I want someone who listens,
I want my words to fall on attentive ears,
I just want to never feel like I am speaking to an empty room.
I want someone who notices,
I want a pair of eyes to always be trained on me,
I just want someone to have my back.

I hate this feeling of abandonment from nothing I ever knew,
I hate that I crave dependence,
And I can’t stand that I fantasize over attachment.
I hate that I am my own best supporter,
I hate that I come off as independent,
And I can’t seem to get over the thought of what I am missing.
I hate that I am weak and foolish,
I hate that I desire something so common,
And somehow I can’t stop the thought from emerging.
I hate that I have succumb to the problem of my age,
I hate the assumption that I need to be attached,
And yet I can’t help but agree.

I wish that I could push back these tears,
I wish that I could carry on without fear,
That I might forever be alone.
I wish that I placed priority on dependence,
I wish that I had planned ahead for this inevitable nemesis,
That I might never create what some consider “home”.

But what I really seek and what I must truly speak,
Is that I just want someone to care and I want someone to be there,
I hate that this is a problem that makes me cry and I can’t endure the pressure any longer,
I wish that there was a simple answer that might lead me to the prince I have been longing after.

And forever the answer that I hear in the back of my mind,
The one that is soft and stumble and means to be kind,
Is that I am my own Queen and I must serve me,
And that will allow me to be free.

Someone To Have And To Hold

This was one of those times in her life when she wished she had a boyfriend.
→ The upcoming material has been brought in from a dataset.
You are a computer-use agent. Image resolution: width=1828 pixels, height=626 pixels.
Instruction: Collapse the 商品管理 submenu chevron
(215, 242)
The thought did not cross her mind often, but today was one of those days when she wondered how much easier her life would be with someone to loyal support her at all times. She cuddled into her roommate’s dog and whispered these thoughts in his ear for no one else to hear. She asked “Will you go out with me? And love me? And support me?”, to which he responded “Yes” with his eyes to every question.